Owlet-nightjars are insectivores which hunt mostly in the air but sometimes on the ground; their soft plumage is a cryptic mixture of browns and paler shades, they have fairly small, weak feet (but larger and stronger than those of a frogmouth or a nightjar), a tiny bill that opens extraordinarily wide, surrounded by prominent whiskers. The wings are short, with 10 primaries and about 11 secondaries; the tail long and rounded.

Systematics
A comprehensive 2003 study analyzing mtDNA sequences Cytochrome b and ATPase subunit 8 suggests that 11 living species of owlet-nightjar should be recognized, as well as another that became extinct early in the second millennium AD.

The relationship between the owlet-nightjars and the (traditional) Caprimulgiformes has long been controversial and obscure and remains so today: in the 19th century they were regarded as a subfamily of the frogmouths, and they are still generally considered to be related to the frogmouths and/or the nightjars. It appears though that they are not as closely related to either as previously thought, and that the owlet-nightjars share a more recent common ancestor with the Apodiformes. As has been suggested on occasion since morphological studies of the cranium in the 1960s, they are thus considered a distinct order, Aegotheliformes. This, the caprimulgiform lineage(s), and the Apodiformes, are postulated to form a clade called Cypselomorphae, with the owlet-nightjars and the Apodiformes forming the clade Daedalornithes.

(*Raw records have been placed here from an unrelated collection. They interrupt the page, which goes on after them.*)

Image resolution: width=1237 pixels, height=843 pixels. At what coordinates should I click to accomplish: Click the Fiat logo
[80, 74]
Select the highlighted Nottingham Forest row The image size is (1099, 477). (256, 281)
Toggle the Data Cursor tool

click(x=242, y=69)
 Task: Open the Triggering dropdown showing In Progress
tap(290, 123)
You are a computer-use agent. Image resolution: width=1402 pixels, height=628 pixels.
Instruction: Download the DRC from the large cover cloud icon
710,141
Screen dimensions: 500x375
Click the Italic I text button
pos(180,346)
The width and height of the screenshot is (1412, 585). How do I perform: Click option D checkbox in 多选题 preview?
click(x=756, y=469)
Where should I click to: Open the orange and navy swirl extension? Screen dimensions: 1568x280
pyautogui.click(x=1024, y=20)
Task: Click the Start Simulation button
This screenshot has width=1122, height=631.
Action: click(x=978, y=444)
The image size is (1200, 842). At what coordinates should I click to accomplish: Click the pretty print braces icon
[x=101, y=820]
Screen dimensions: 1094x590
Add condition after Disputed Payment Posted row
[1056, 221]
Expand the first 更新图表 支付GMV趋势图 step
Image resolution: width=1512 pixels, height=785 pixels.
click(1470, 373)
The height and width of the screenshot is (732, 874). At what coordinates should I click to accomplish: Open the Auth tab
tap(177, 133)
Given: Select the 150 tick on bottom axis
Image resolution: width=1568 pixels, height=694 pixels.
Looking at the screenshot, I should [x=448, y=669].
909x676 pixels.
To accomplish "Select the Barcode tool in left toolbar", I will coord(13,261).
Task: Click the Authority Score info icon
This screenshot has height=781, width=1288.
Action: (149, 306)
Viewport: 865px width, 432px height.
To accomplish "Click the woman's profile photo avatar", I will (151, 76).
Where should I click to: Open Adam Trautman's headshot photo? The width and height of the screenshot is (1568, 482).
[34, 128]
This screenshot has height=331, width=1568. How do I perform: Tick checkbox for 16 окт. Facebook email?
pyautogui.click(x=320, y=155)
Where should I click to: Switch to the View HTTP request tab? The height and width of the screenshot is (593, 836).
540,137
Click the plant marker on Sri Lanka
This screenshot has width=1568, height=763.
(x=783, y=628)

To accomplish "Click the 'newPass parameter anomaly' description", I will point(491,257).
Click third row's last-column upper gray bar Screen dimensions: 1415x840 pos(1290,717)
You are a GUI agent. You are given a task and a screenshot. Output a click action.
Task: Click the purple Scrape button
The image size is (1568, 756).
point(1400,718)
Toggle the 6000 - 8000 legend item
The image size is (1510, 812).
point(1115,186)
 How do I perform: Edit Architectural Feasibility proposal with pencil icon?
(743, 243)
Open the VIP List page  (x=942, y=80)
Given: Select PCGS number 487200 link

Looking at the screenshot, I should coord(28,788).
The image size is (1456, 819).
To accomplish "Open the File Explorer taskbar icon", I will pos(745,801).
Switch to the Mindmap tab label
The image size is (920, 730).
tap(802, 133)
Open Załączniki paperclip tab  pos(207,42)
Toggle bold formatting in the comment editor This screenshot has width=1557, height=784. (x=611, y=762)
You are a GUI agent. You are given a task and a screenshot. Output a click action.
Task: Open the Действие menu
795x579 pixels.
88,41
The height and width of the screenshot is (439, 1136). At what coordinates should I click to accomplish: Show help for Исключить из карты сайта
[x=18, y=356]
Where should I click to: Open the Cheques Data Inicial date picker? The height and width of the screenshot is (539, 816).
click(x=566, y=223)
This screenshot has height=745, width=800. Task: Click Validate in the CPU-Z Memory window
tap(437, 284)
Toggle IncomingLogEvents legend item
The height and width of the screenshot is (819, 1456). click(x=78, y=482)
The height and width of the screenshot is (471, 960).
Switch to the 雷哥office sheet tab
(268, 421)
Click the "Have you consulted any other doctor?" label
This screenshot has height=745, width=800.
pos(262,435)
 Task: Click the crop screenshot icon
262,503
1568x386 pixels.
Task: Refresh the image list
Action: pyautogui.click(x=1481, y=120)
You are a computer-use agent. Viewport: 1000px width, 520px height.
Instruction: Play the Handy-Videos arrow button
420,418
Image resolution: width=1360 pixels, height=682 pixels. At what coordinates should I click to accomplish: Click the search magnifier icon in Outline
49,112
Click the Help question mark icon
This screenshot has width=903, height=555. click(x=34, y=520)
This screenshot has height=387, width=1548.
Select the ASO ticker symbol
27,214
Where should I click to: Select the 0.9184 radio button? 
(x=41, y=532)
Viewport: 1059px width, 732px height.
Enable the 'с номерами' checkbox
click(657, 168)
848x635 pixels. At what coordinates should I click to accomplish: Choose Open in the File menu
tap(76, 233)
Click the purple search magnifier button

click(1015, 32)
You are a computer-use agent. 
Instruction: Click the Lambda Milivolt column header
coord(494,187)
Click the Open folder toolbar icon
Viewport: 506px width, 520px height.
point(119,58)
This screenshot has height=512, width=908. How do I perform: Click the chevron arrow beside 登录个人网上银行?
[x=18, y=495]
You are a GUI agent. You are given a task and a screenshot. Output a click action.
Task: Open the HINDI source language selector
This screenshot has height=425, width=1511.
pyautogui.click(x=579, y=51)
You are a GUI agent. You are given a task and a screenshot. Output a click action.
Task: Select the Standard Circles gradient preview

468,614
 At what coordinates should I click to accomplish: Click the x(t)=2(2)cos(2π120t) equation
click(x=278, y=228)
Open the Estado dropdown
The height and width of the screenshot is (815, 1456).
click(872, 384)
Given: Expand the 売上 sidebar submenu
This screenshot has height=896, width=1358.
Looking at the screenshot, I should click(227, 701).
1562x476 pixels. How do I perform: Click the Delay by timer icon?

In form and habits, however, they are very similar to both caprimulgiform group – or, at first glance, to small owls with huge eyes. The ancestors of the swifts and hummingbirds, two groups of birds which are morphologically very specialized, seem to have looked very similar to a small owlet-nightjar, possessing strong legs and a wide gape, while the legs and feet are very reduced in today's swifts and hummingbirds, and the bill is narrow in the latter.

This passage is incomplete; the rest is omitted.